# 提取文本:
* * * * * * * * *

Best Cow Fences（二分）

Farmer John's farm consists of a long row of N (1 <= N <= 100,000)fields. Each field contains a certain number of cows, 1 <= ncows <= 2000. 

FJ wants to build a fence around a contiguous group of these fields in order to maximize the average number of cows per field within that block. The block must contain at least F (1 <= F <= N) fields, where F given as input. 

Calculate the fence placement that maximizes the average, given the constraint. 

输入

* Line 1: Two space-separated integers, N and F. 

* Lines 2..N+1: Each line contains a single integer, the number of cows in a field. Line 2 gives the number of cows in field 1,line 3 gives the number in field 2, and so on.

输出

* Line 1: A single integer that is 1000 times the maximal average.Do not perform rounding, just print the integer that is 1000*ncows/nfields.

* * * * * * * * *

# 给定数据:
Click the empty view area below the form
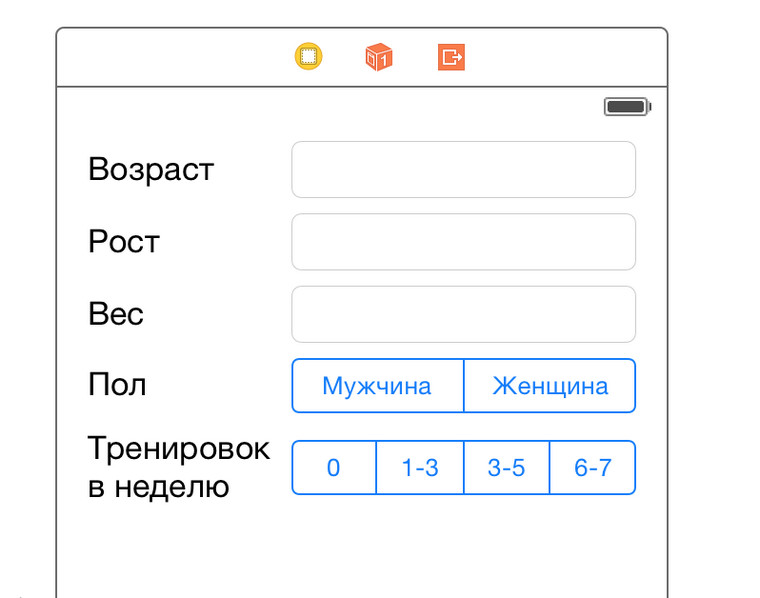tap(360, 550)
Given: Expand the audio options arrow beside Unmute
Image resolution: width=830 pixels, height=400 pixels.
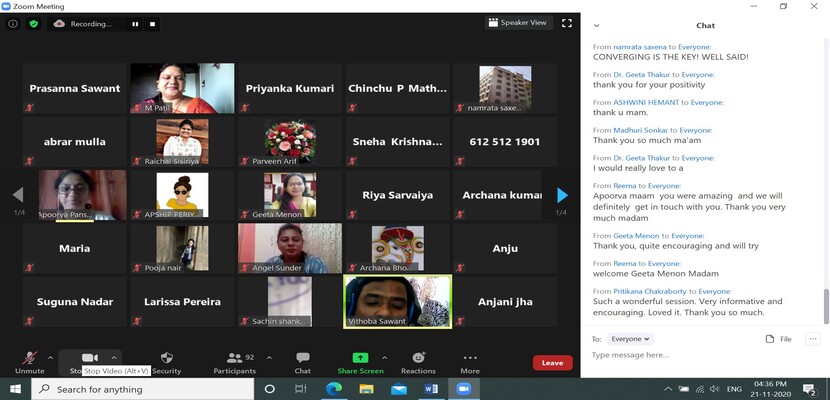Looking at the screenshot, I should click(52, 356).
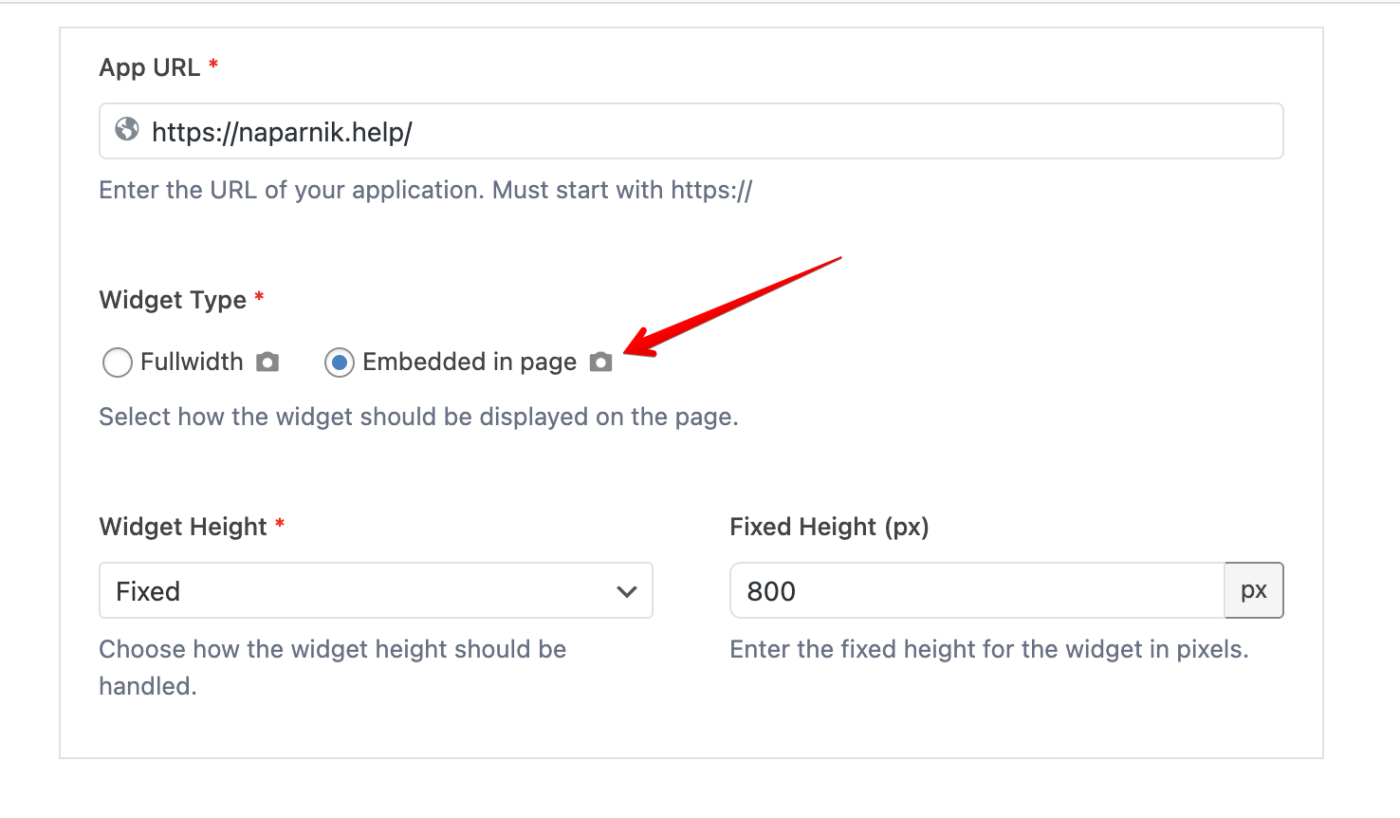Click the Widget Type label

(x=173, y=300)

* * * * * * * * *

# 待解决问题:
(a) 请列出提取文本中用作变量名的全部英文字母或单词。
(b) 请根据提取文本回答下列问题：
(i) N 的取值范围是多少？
(ii) 输入的第 1 行包含什么？
(iii) 输出时是否要进行四舍五入？
(c) 请将提取文本中以“Calculate the fence”开头、以“that is 1000*ncows/nfields.”结尾的部分原样照抄一遍。
这些数据与此处内容无关。

# 结果:
(a) N、F、ncows、nfields

(b)
(i) 1 <= N <= 100,000
(ii) 两个以空格分隔的整数 N 和 F。
(iii) 不进行四舍五入。

(c)
Calculate the fence placement that maximizes the average, given the constraint. 

输入

* Line 1: Two space-separated integers, N and F. 

* Lines 2..N+1: Each line contains a single integer, the number of cows in a field. Line 2 gives the number of cows in field 1,line 3 gives the number in field 2, and so on.

输出

* Line 1: A single integer that is 1000 times the maximal average.Do not perform rounding, just print the integer that is 1000*ncows/nfields.